Exercise aim:
Please rewrite all the rows below as a two-column CSV headed request and answer, with one line per row. Put each row's text and its answer in separate quoted fields, replace line breaks with spaces, and leave the pictures out.
((
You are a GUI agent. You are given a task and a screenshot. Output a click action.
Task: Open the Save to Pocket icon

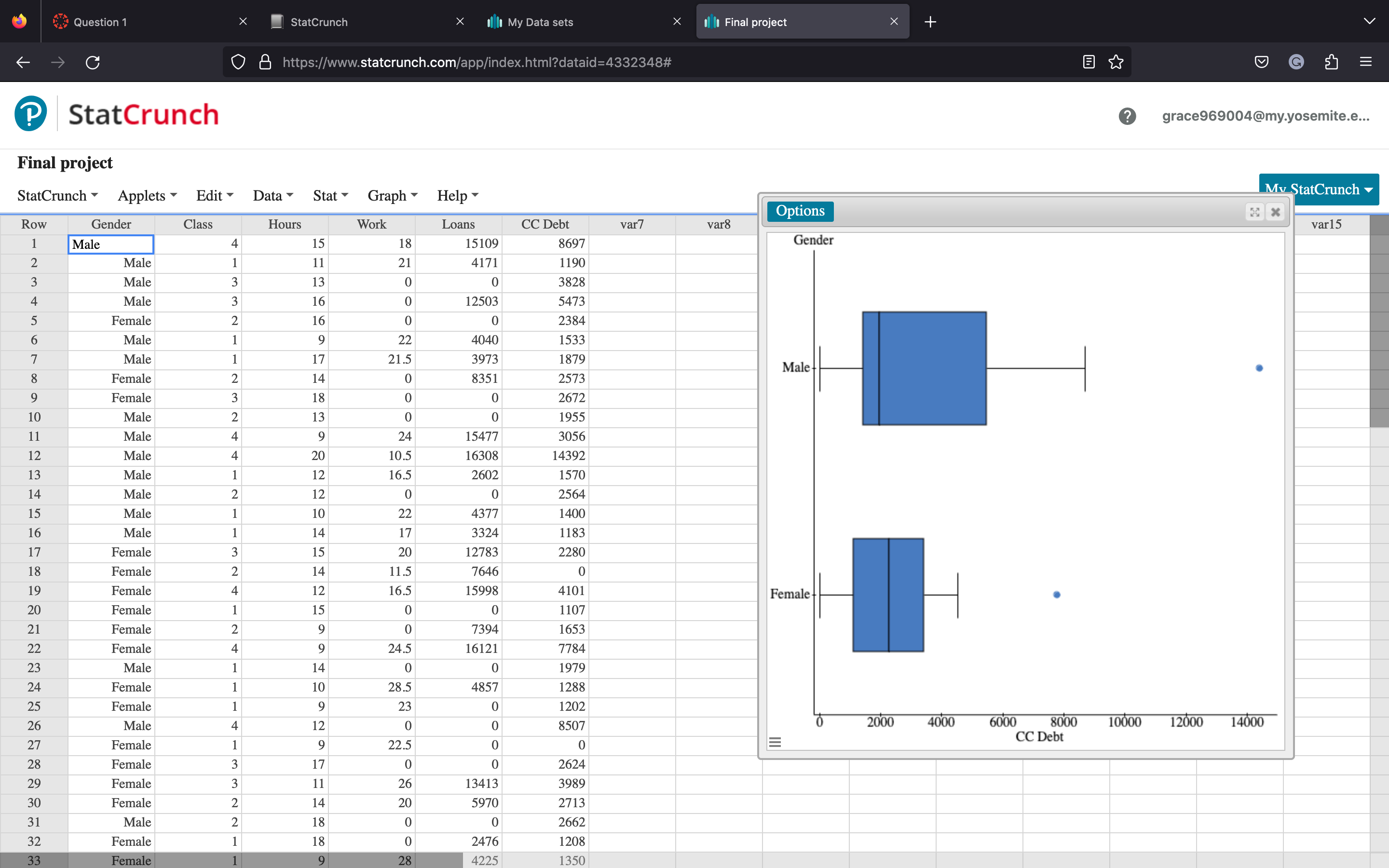(x=1261, y=62)
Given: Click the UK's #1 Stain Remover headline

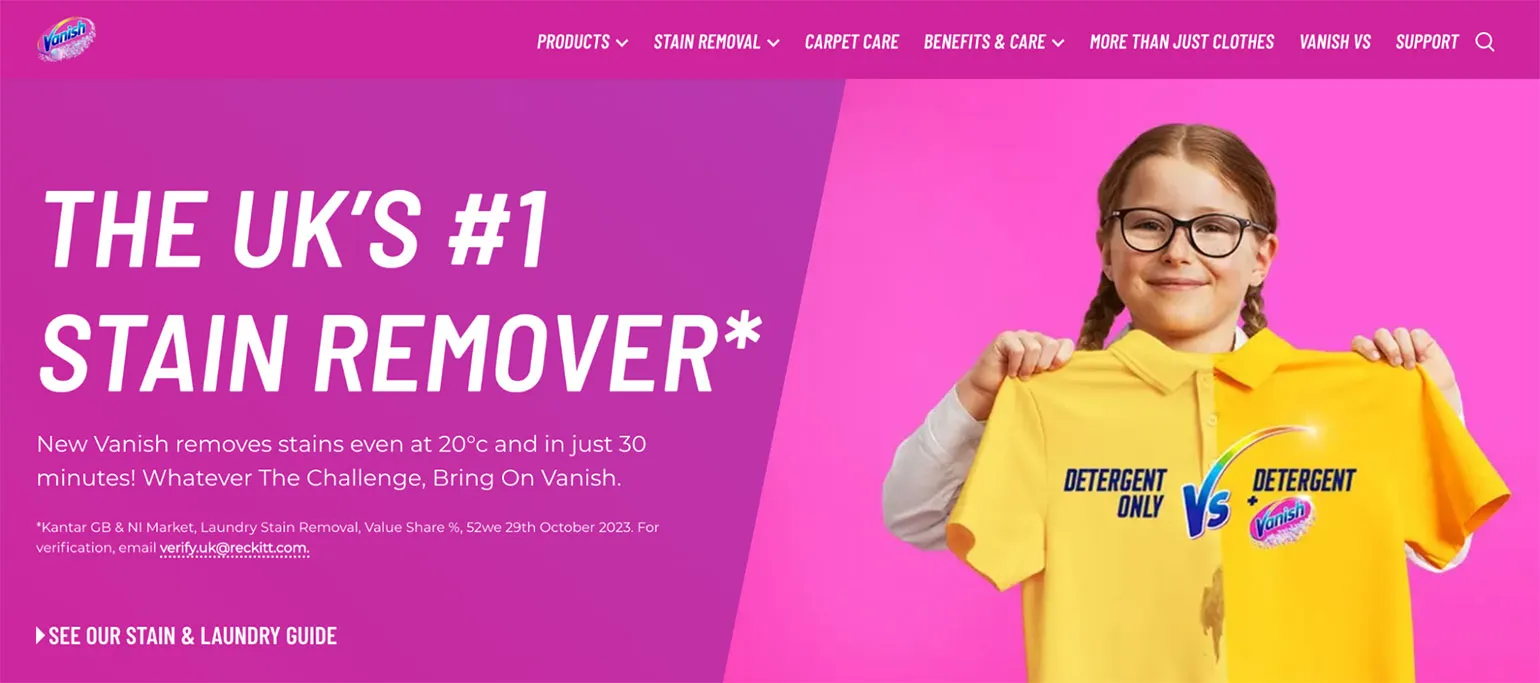Looking at the screenshot, I should coord(399,290).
))
Reply to the exercise:
request,answer
"You are a GUI agent. You are given a task and a screenshot. Output a click action. Task: Open the Save to Pocket icon","(x=1261, y=62)"
"Given: Click the UK's #1 Stain Remover headline","Looking at the screenshot, I should coord(399,290)."